■ Tasks ■
1. In the employment agreement excerpt, on what date was the original Employment Agreement between Executive and KCS executed?
2. Reproduce the employment agreement excerpt word for word from "2. Paragraph 4(a)" to "set forth therein.".
3. Which complete dates, given with month, day, and year, appear in the employment agreement excerpt?

WHEREAS, Executive and KCS previously entered into an Employment Agreement executed June 7,
2006, and an Amendment No. 1 to Employment Agreement executed July 26, 2007 (the “Agreement”),
which Agreement sets forth the terms and conditions of Executive’s employment; and
WHEREAS, KCS desires to assign the Agreement to KCSR such that from and after the execution of
this Addendum, the Agreement as modified by this Addendum will be between KCSR as the employer and
Executive, and KCSR and Executive desire to consent to this assignment; and
WHEREAS, the Parties desire to amend the Agreement in part for purposes of compliance with
Section 409A of the Internal Revenue Code of 1986, as amended, and guidance issued thereunder and
in certain other respects.
NOW, THEREFORE, the Parties hereby agree to the following amendments to the Agreement
effective January 1, 2009:
1. Paragraph 1 of the Agreement is deleted and replaced with the following paragraph:
Employment. The Company employs Executive as its Executive Vice President Sales &
Marketing. Executive serves at the pleasure of the Board of Directors of the Company (the “Company
Board”) and has and will have such titles, duties, powers and responsibilities as may be prescribed
or delegated from time to time by the President of the Company, or other officer to whom Executive
reports, subject to the powers vested in the Company Board. Executive shall faithfully perform
Executive’s duties under this Agreement to the best of Executive’s ability and Executive shall
devote substantially all of Executive’s working time and efforts to the business and affairs of the
Company and its subsidiaries, affiliates and joint ventures.
2. Paragraph 4(a) (“Termination by Executive”) of the Agreement is hereby amended by the
addition of the following new phrase at the end thereof:
provided, however, that the Company’s obligation to pay severance benefits shall be subject
to Paragraph 7(f) (“Resignation After Control Change Date”), including, but not limited to,
the notice provisions set forth therein.

■ Record set ■

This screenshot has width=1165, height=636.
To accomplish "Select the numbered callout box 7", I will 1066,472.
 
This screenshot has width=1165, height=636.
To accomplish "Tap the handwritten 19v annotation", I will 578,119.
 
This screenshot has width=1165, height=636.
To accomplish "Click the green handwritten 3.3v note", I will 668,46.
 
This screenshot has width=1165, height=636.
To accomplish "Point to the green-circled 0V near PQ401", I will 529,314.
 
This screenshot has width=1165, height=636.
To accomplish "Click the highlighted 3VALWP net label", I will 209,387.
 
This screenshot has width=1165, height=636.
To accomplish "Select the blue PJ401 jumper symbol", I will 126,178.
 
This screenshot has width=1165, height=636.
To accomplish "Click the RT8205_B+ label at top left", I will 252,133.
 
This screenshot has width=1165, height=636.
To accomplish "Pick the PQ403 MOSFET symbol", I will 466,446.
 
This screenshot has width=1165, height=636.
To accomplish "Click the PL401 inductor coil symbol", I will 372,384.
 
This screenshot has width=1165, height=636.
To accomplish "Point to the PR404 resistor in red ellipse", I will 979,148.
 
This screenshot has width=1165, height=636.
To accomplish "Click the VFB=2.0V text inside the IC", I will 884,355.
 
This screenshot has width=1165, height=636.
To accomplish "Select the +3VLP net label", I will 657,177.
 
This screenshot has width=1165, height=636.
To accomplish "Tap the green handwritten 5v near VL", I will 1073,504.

■ Expected outputs ■
1. June 7, 2006

2.
2. Paragraph 4(a) (“Termination by Executive”) of the Agreement is hereby amended by the
addition of the following new phrase at the end thereof:
provided, however, that the Company’s obligation to pay severance benefits shall be subject
to Paragraph 7(f) (“Resignation After Control Change Date”), including, but not limited to,
the notice provisions set forth therein.

3. June 7, 2006; July 26, 2007; January 1, 2009